▶ _PROVIDED DATA_
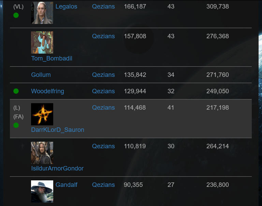Viewport: 262px width, 206px height.
Task: Click the 217,198 score in the highlighted row
Action: [217, 108]
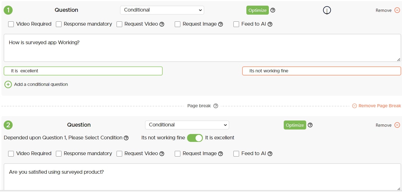Check Response mandatory for Question 2
Screen dimensions: 402x192
(59, 154)
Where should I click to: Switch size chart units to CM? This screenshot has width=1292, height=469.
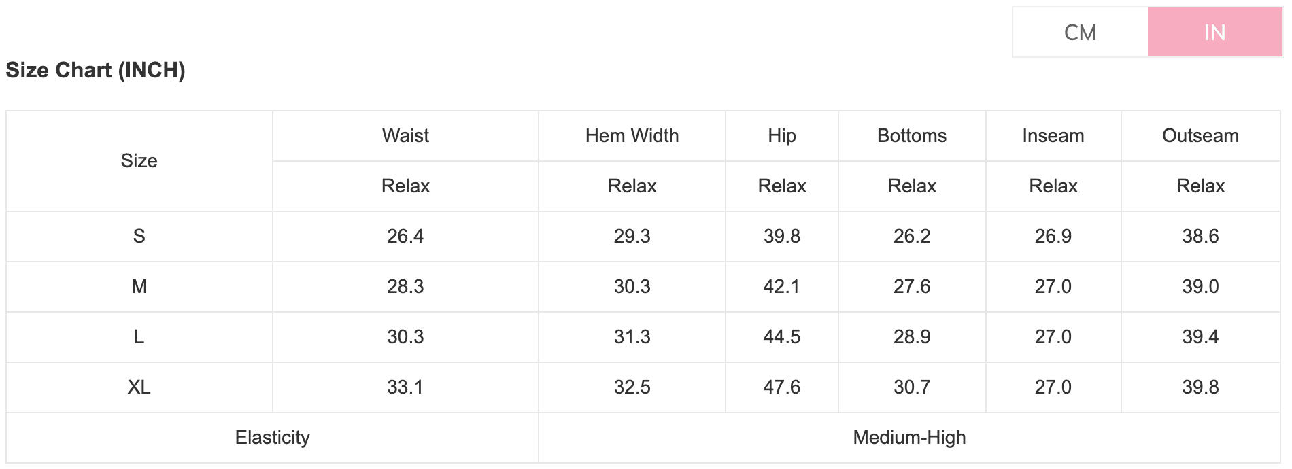(1080, 33)
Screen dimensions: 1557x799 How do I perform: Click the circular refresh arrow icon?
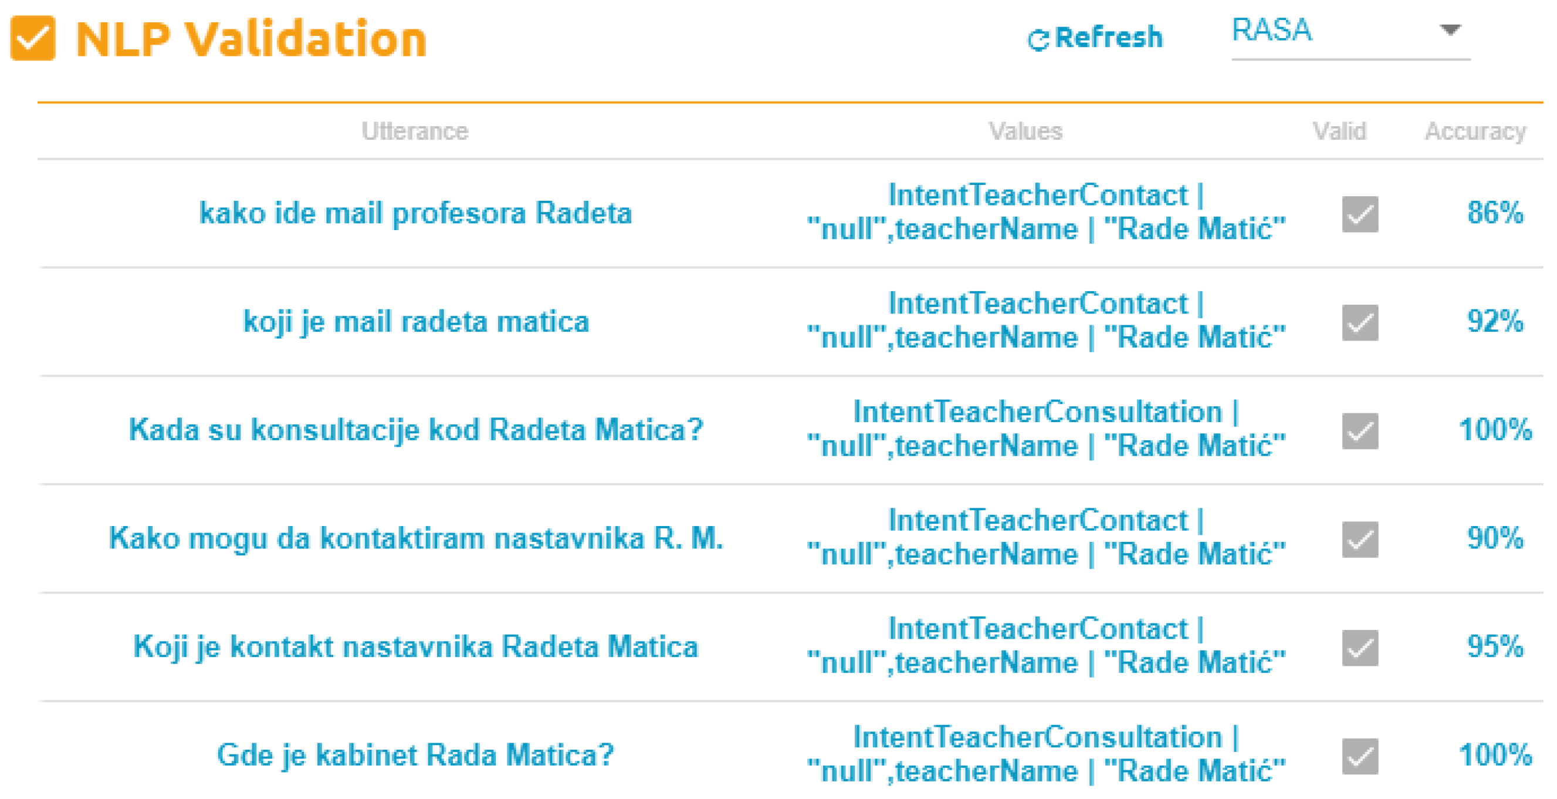pyautogui.click(x=1037, y=40)
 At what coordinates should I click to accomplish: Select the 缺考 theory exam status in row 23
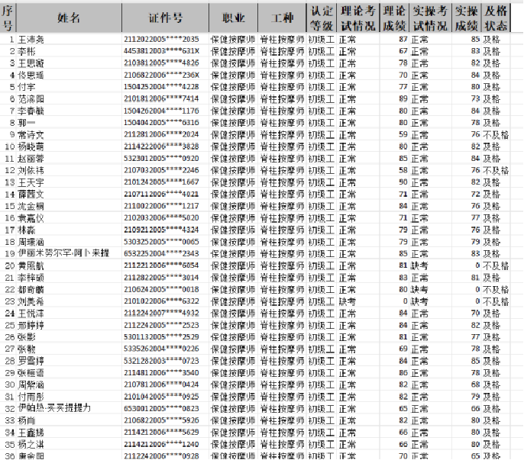point(346,301)
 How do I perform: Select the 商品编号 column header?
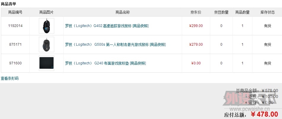click(15, 12)
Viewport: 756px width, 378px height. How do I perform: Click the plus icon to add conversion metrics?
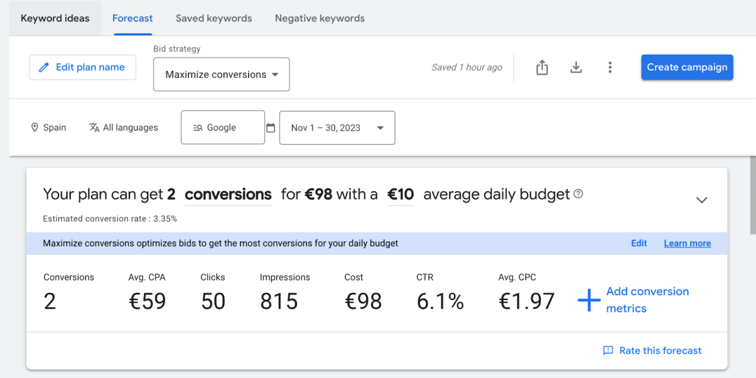(x=588, y=299)
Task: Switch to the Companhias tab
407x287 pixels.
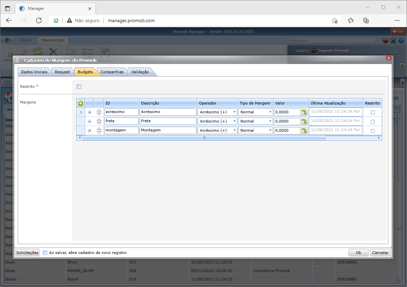Action: coord(112,72)
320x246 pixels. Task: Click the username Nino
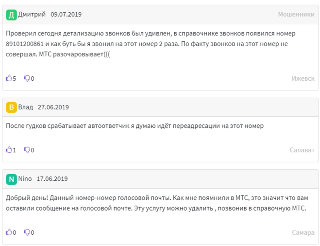[x=25, y=179]
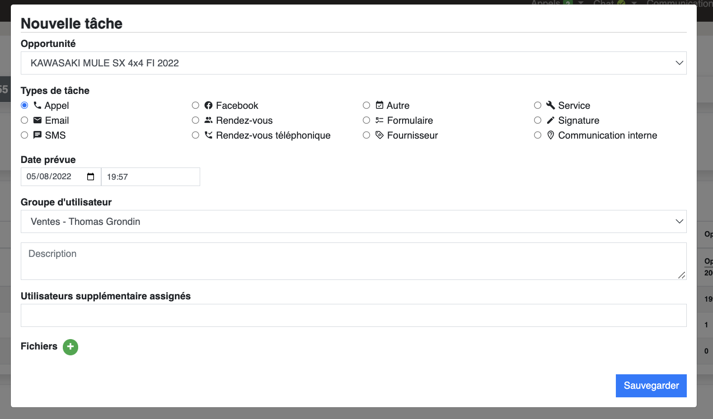Click the Fournisseur tag icon
This screenshot has height=419, width=713.
(380, 135)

▶ _PROBLEM TO WORK ON_
Only the lines from the one that contains "Viewport: 756px width, 378px" to the end of the records, inclusive, are to be quoted exactly, with pictures excluded.

▶ _SOLUTION TO THE PROBLEM_
Viewport: 756px width, 378px height. How do I perform: Click the plus icon to add conversion metrics?
(x=588, y=299)
Task: Switch to the Companhias tab
407x287 pixels.
Action: coord(112,72)
320x246 pixels. Task: Click the username Nino
[x=25, y=179]
Click the Fournisseur tag icon
This screenshot has height=419, width=713.
(380, 135)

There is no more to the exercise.